On the other hand, Mexico had made clear its intention to retaliate in some form in the event AD/CVD duties were implemented against sugar, with HFCS being a likely target. (Note: Such retaliation likely would not be consistent with Mexico’s obligations under NAFTA and the WTO, but those commitments have not been much of a restraint in the past. The history of bilateral sweetener disputes provides ample evidence of Mexico’s ability to discriminate against imports of HFCS.) Thus, the U.S. HFCS industry may be hurt less by the suspension agreement than it would have been hurt by Mexico’s reaction to an adverse decision at the ITC. (Why is it that efficient industries often seem to suffer harm when governments try to protect inefficient industries?)

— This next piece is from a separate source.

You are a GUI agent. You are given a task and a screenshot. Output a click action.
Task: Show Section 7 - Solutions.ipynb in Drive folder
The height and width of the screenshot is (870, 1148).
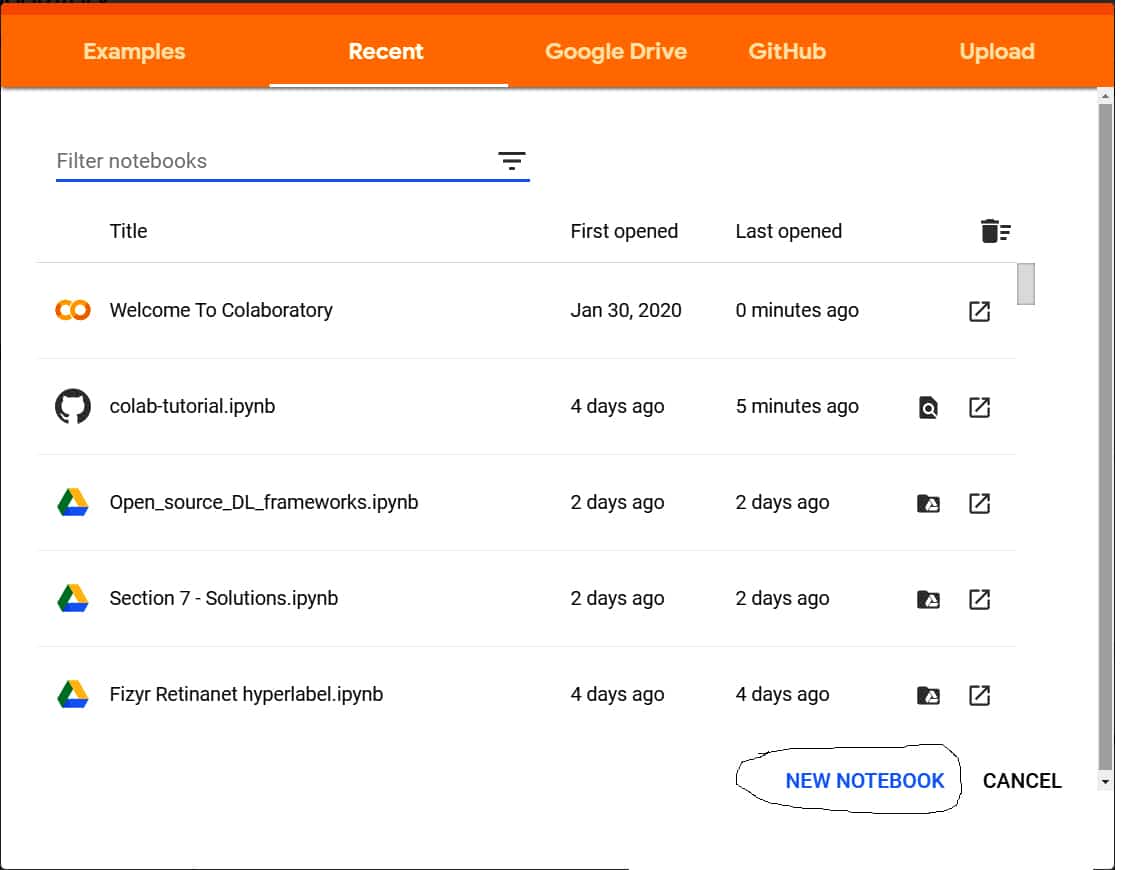tap(928, 599)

Of course, the U.S. and Mexican economies also will be losers under the settlement agreement. Both will tend to see scarce resources being allocated more poorly. GDP will be lower in each country, although minimally. Since the effects will be small, should we be concerned? The main concern is that this is one more among many policy choices in which the U.S. government has sided with special interests at the expense of the public interest. Could that be a reason that the economy has struggled to get back on its feet?
Which leads to the final loser: U.S. international trade policy. The United States currently is negotiating trade agreements including the Trans-Pacific Partnership (TPP), the Trans-Atlantic Trade and Investment Partnership (TTIP), and (at least still in theory) the World Trade Organization (WTO) Doha Round. Does making a public statement to the effect that protecting U.S. sugar growers is the central organizing principle of U.S. trade policy do anything to strengthen the hand of U.S. negotiators? Hardly. Rather, the suspension agreement with Mexico likely will make it more difficult to persuade Japan to eliminate tariffs on its sensitive agricultural products. Our Canadian neighbors are being challenged in the TTP to end their highly restrictive dairy and poultry programs. What kind of message does the sugar suspension agreement send to them? It might be best if U.S. trade policy was simply to take two aspirin and go to bed until 2017.